[Records from a dataset]

____________

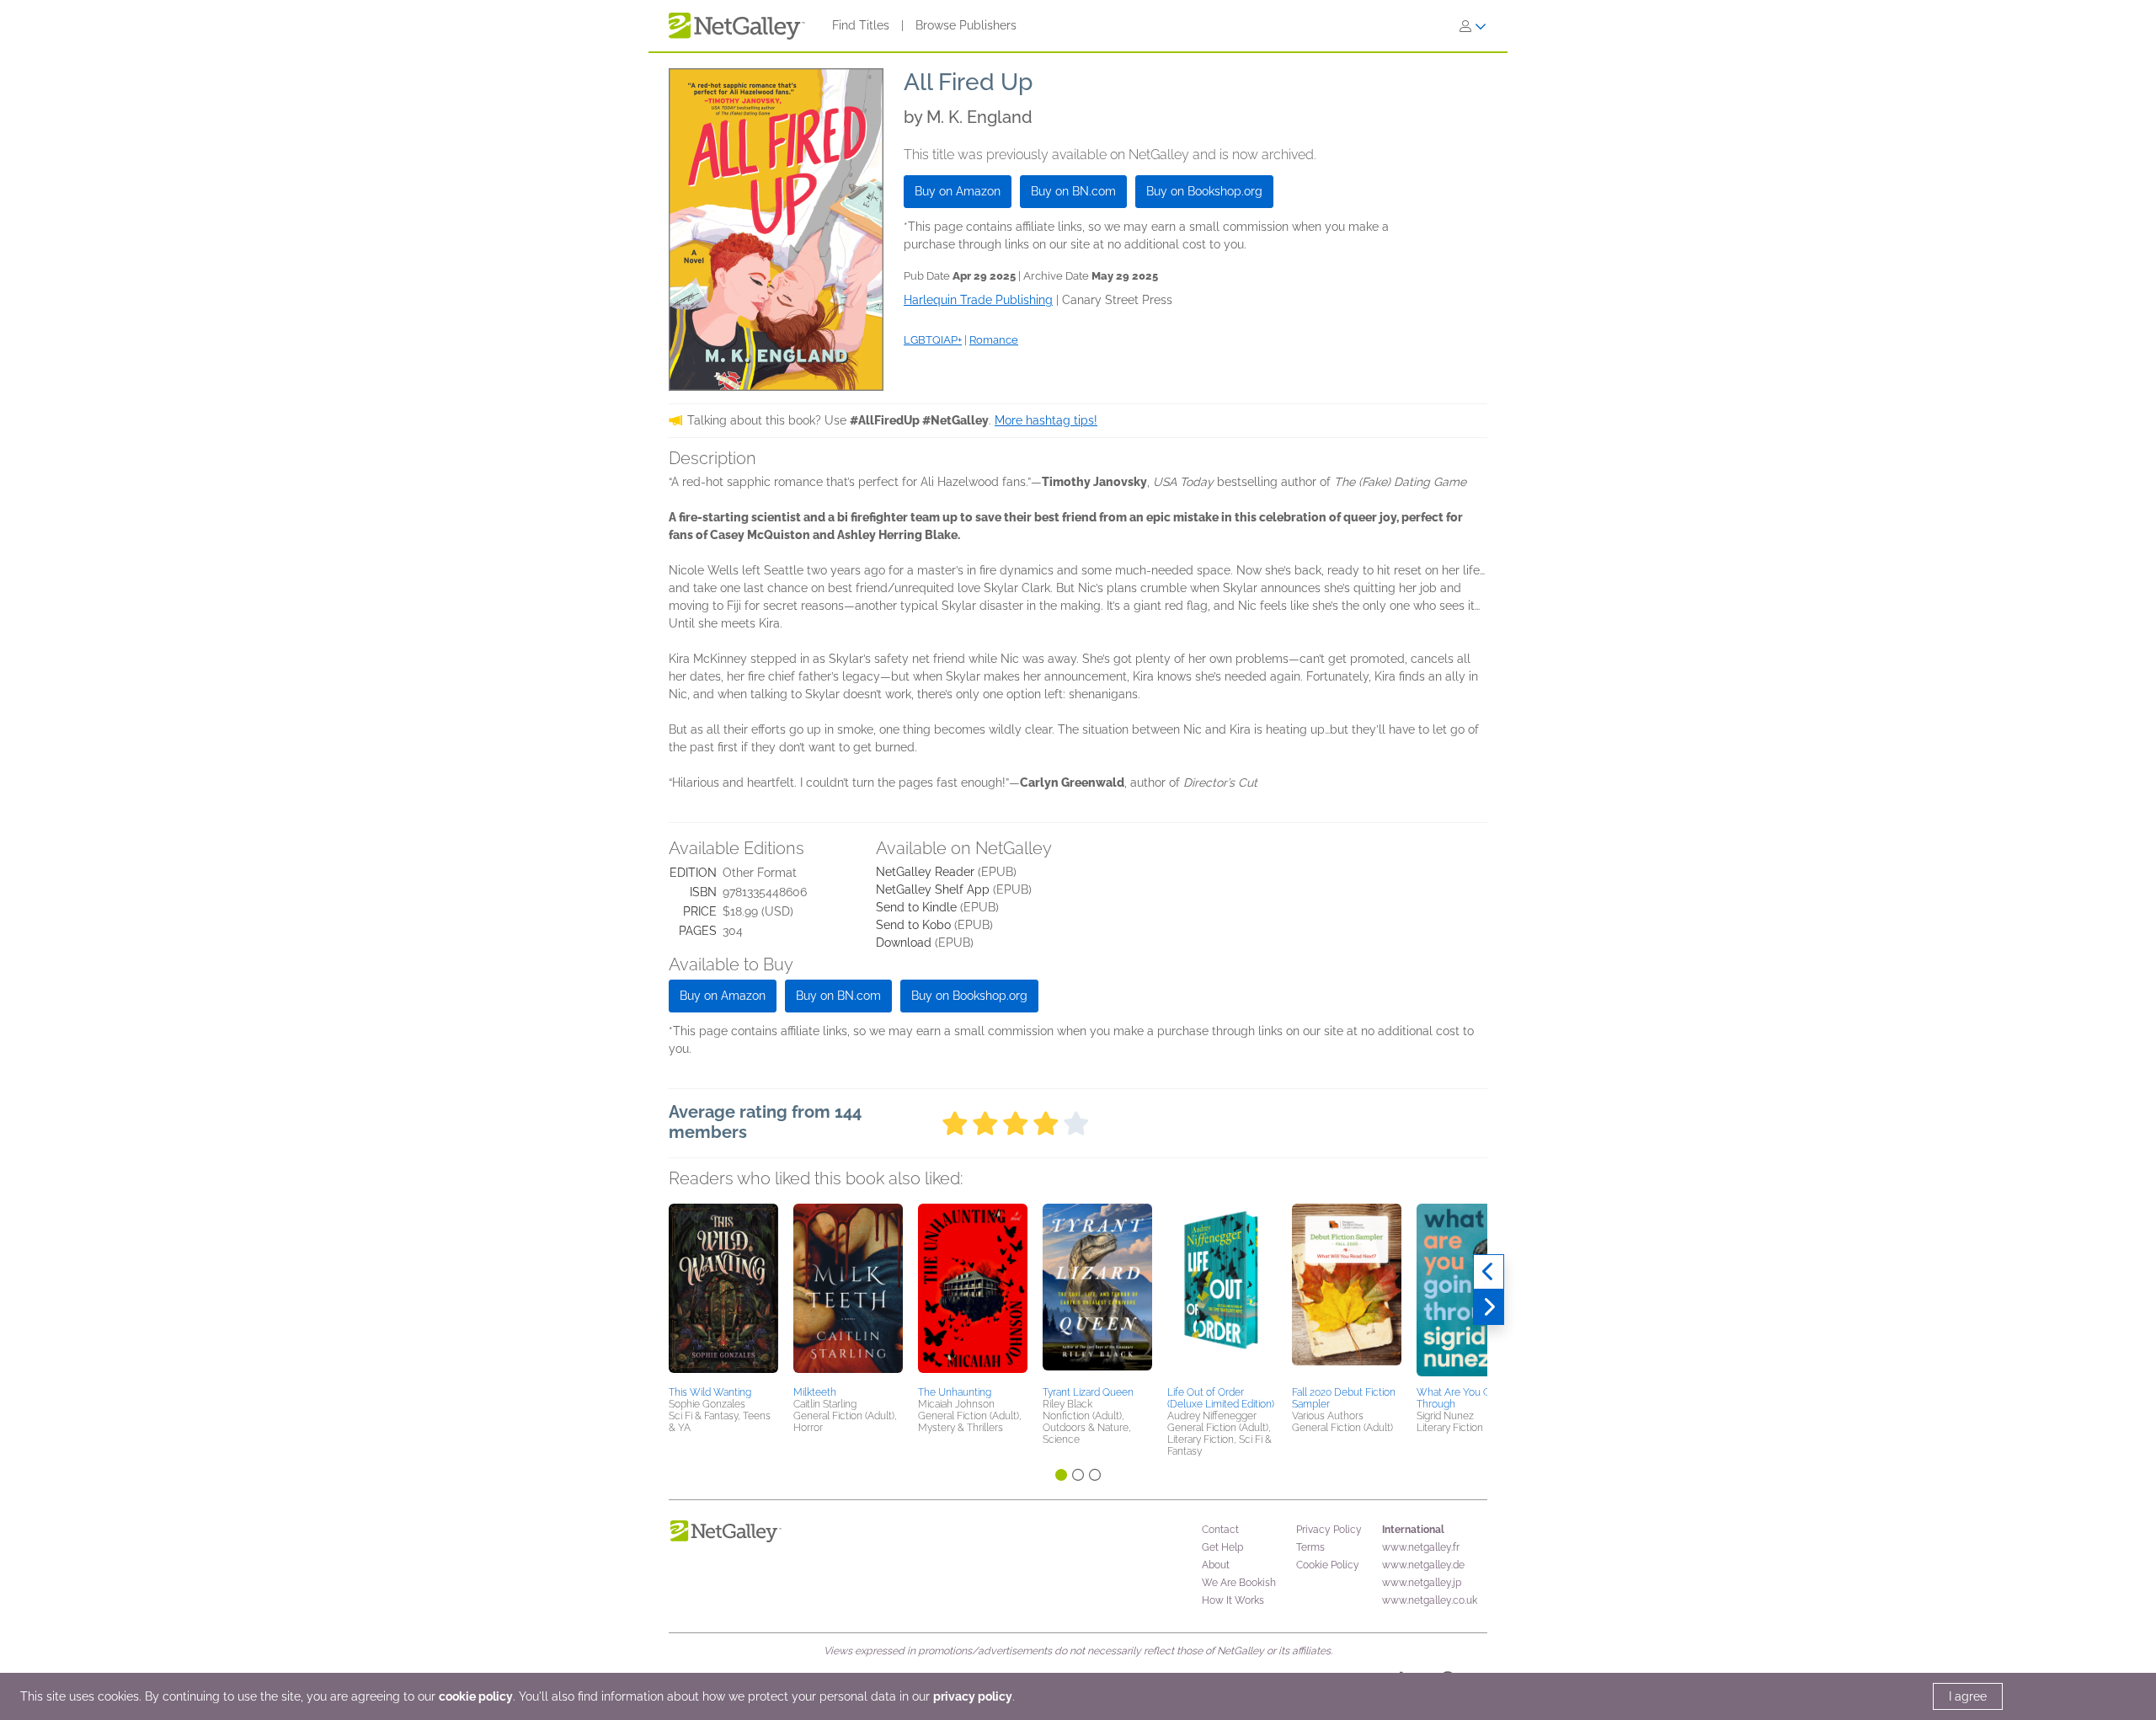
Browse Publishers (966, 25)
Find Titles (860, 25)
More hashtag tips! (1046, 420)
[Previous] (1488, 1272)
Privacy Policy (1329, 1530)
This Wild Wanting (710, 1392)
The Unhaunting (954, 1392)
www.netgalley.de (1423, 1565)
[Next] (1488, 1307)
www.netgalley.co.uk (1429, 1600)
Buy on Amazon (958, 191)
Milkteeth (814, 1392)
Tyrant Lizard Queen (1088, 1392)
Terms (1310, 1547)
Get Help (1222, 1547)
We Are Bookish (1239, 1583)
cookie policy (476, 1696)
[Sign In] (1473, 26)
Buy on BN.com (1073, 191)
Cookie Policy (1327, 1565)
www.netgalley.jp (1421, 1583)
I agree (1968, 1696)
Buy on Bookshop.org (1204, 191)
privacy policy (972, 1696)
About (1216, 1565)
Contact (1220, 1530)
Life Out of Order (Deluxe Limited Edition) (1220, 1398)
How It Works (1233, 1600)
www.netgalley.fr (1421, 1547)
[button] (723, 1292)
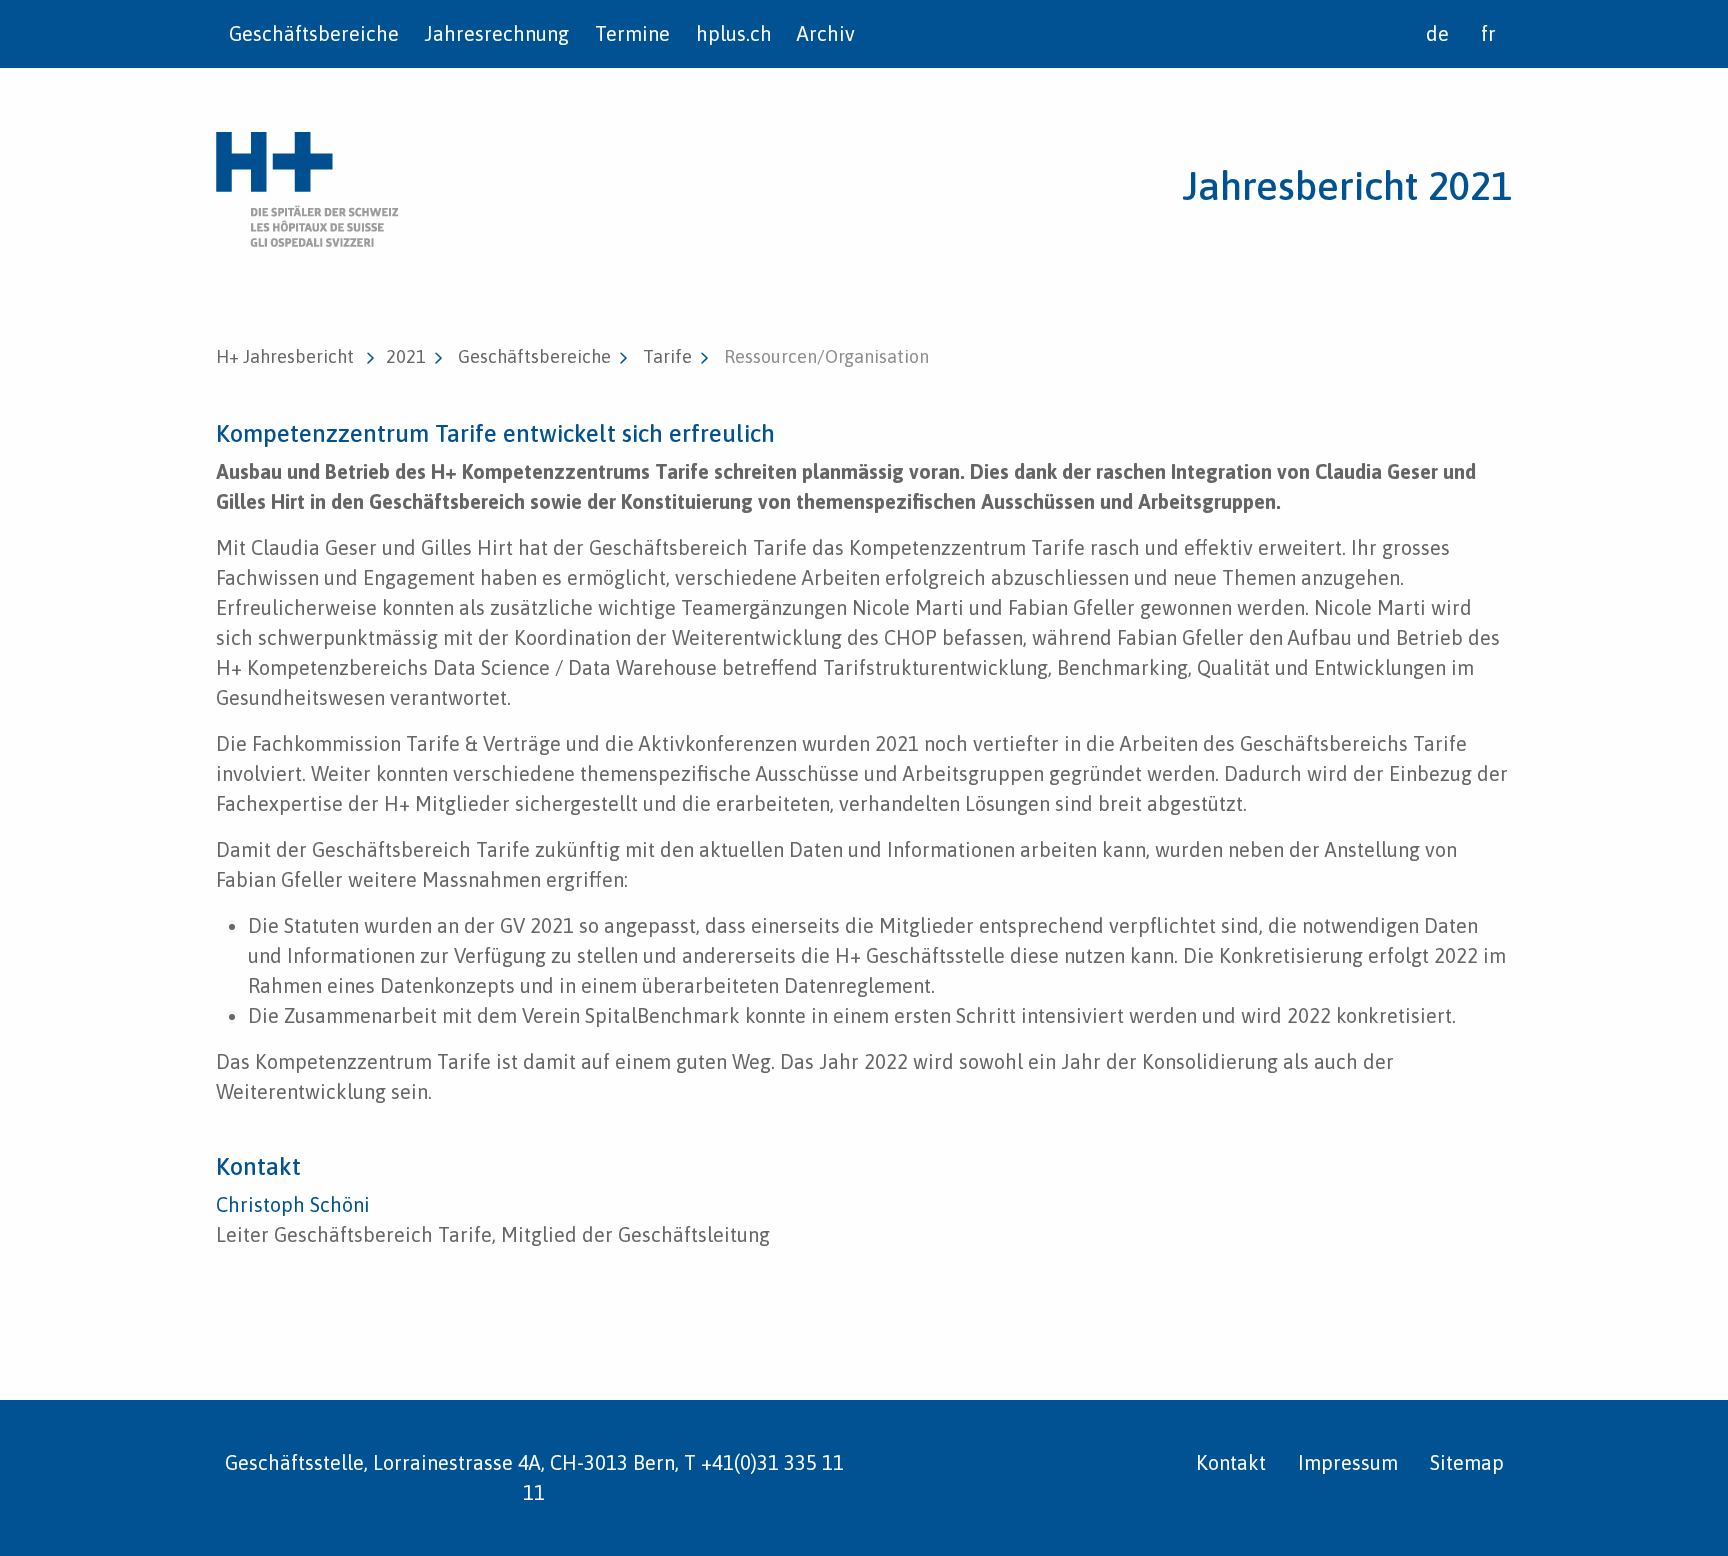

____________

• [What you need to do] Reproduce every line above that contains the string "netgalley".

• [Written response]
www.netgalley.de (1423, 1565)
www.netgalley.co.uk (1429, 1600)
www.netgalley.jp (1421, 1583)
www.netgalley.fr (1421, 1547)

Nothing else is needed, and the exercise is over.